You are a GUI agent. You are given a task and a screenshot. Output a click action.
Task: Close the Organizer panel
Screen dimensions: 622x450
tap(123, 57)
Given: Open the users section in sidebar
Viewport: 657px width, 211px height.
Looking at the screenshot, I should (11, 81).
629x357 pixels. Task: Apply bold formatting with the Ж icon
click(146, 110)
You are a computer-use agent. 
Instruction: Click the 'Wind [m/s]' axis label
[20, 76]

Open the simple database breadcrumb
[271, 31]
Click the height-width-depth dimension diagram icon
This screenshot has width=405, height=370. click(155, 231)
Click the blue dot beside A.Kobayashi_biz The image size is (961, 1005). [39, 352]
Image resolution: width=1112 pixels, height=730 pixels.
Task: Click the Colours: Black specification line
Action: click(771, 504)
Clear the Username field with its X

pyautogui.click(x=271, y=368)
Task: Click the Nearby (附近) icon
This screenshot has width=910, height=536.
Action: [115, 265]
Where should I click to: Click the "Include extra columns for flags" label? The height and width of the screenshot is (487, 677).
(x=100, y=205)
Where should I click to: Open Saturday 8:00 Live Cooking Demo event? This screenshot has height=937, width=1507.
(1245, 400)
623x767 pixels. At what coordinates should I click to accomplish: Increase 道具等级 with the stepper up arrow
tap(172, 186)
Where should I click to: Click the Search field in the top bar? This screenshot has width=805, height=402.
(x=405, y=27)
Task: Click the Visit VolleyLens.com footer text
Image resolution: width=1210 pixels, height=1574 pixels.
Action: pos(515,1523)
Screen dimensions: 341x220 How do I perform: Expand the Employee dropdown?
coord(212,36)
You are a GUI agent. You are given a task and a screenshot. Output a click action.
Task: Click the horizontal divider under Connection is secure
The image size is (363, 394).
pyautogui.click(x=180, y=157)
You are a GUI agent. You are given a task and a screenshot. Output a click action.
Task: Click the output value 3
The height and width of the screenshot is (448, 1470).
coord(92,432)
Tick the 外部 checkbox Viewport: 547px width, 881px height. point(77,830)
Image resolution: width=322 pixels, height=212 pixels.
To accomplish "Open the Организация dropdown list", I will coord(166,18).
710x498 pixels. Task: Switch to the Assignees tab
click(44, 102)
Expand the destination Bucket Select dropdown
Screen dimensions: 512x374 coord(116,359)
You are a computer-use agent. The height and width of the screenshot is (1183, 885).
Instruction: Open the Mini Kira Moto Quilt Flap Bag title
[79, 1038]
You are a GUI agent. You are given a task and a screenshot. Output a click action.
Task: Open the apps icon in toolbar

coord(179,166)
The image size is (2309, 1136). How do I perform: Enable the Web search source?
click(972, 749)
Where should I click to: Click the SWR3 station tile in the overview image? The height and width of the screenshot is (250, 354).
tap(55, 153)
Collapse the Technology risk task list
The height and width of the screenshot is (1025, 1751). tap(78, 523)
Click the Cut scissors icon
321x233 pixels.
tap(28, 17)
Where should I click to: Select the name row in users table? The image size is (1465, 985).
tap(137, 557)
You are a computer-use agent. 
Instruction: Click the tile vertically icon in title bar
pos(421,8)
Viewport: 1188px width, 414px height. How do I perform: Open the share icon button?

PROBLEM DESCRIPTION ▸
Could you copy every record above exactly as it stands?

OUTPUT OF THE EXERCISE ▸
You are a GUI agent. You are given a task and a screenshot. Output a click action.
Task: Close the Organizer panel
Screen dimensions: 622x450
tap(123, 57)
Given: Open the users section in sidebar
Viewport: 657px width, 211px height.
Looking at the screenshot, I should (11, 81).
629x357 pixels. Task: Apply bold formatting with the Ж icon
click(146, 110)
You are a computer-use agent. 
Instruction: Click the 'Wind [m/s]' axis label
[20, 76]

Open the simple database breadcrumb
[271, 31]
Click the height-width-depth dimension diagram icon
This screenshot has width=405, height=370. click(155, 231)
Click the blue dot beside A.Kobayashi_biz The image size is (961, 1005). [39, 352]
Image resolution: width=1112 pixels, height=730 pixels.
Task: Click the Colours: Black specification line
Action: click(771, 504)
Clear the Username field with its X

pyautogui.click(x=271, y=368)
Task: Click the Nearby (附近) icon
This screenshot has width=910, height=536.
Action: [115, 265]
Where should I click to: Click the "Include extra columns for flags" label? The height and width of the screenshot is (487, 677).
(x=100, y=205)
Where should I click to: Open Saturday 8:00 Live Cooking Demo event? This screenshot has height=937, width=1507.
(1245, 400)
623x767 pixels. At what coordinates should I click to accomplish: Increase 道具等级 with the stepper up arrow
tap(172, 186)
Where should I click to: Click the Search field in the top bar? This screenshot has width=805, height=402.
(x=405, y=27)
Task: Click the Visit VolleyLens.com footer text
Image resolution: width=1210 pixels, height=1574 pixels.
Action: pos(515,1523)
Screen dimensions: 341x220 How do I perform: Expand the Employee dropdown?
coord(212,36)
You are a GUI agent. You are given a task and a screenshot. Output a click action.
Task: Click the horizontal divider under Connection is secure
The image size is (363, 394).
pyautogui.click(x=180, y=157)
You are a GUI agent. You are given a task and a screenshot. Output a click action.
Task: Click the output value 3
The height and width of the screenshot is (448, 1470).
coord(92,432)
Tick the 外部 checkbox Viewport: 547px width, 881px height. point(77,830)
Image resolution: width=322 pixels, height=212 pixels.
To accomplish "Open the Организация dropdown list", I will coord(166,18).
710x498 pixels. Task: Switch to the Assignees tab
click(44, 102)
Expand the destination Bucket Select dropdown
Screen dimensions: 512x374 coord(116,359)
You are a computer-use agent. The height and width of the screenshot is (1183, 885).
Instruction: Open the Mini Kira Moto Quilt Flap Bag title
[79, 1038]
You are a GUI agent. You are given a task and a screenshot. Output a click action.
Task: Open the apps icon in toolbar

coord(179,166)
The image size is (2309, 1136). How do I perform: Enable the Web search source?
click(972, 749)
Where should I click to: Click the SWR3 station tile in the overview image? The height and width of the screenshot is (250, 354).
tap(55, 153)
Collapse the Technology risk task list
The height and width of the screenshot is (1025, 1751). tap(78, 523)
Click the Cut scissors icon
321x233 pixels.
tap(28, 17)
Where should I click to: Select the name row in users table? The image size is (1465, 985).
tap(137, 557)
You are a computer-use agent. 
Instruction: Click the tile vertically icon in title bar
pos(421,8)
Viewport: 1188px width, 414px height. How do I perform: Open the share icon button?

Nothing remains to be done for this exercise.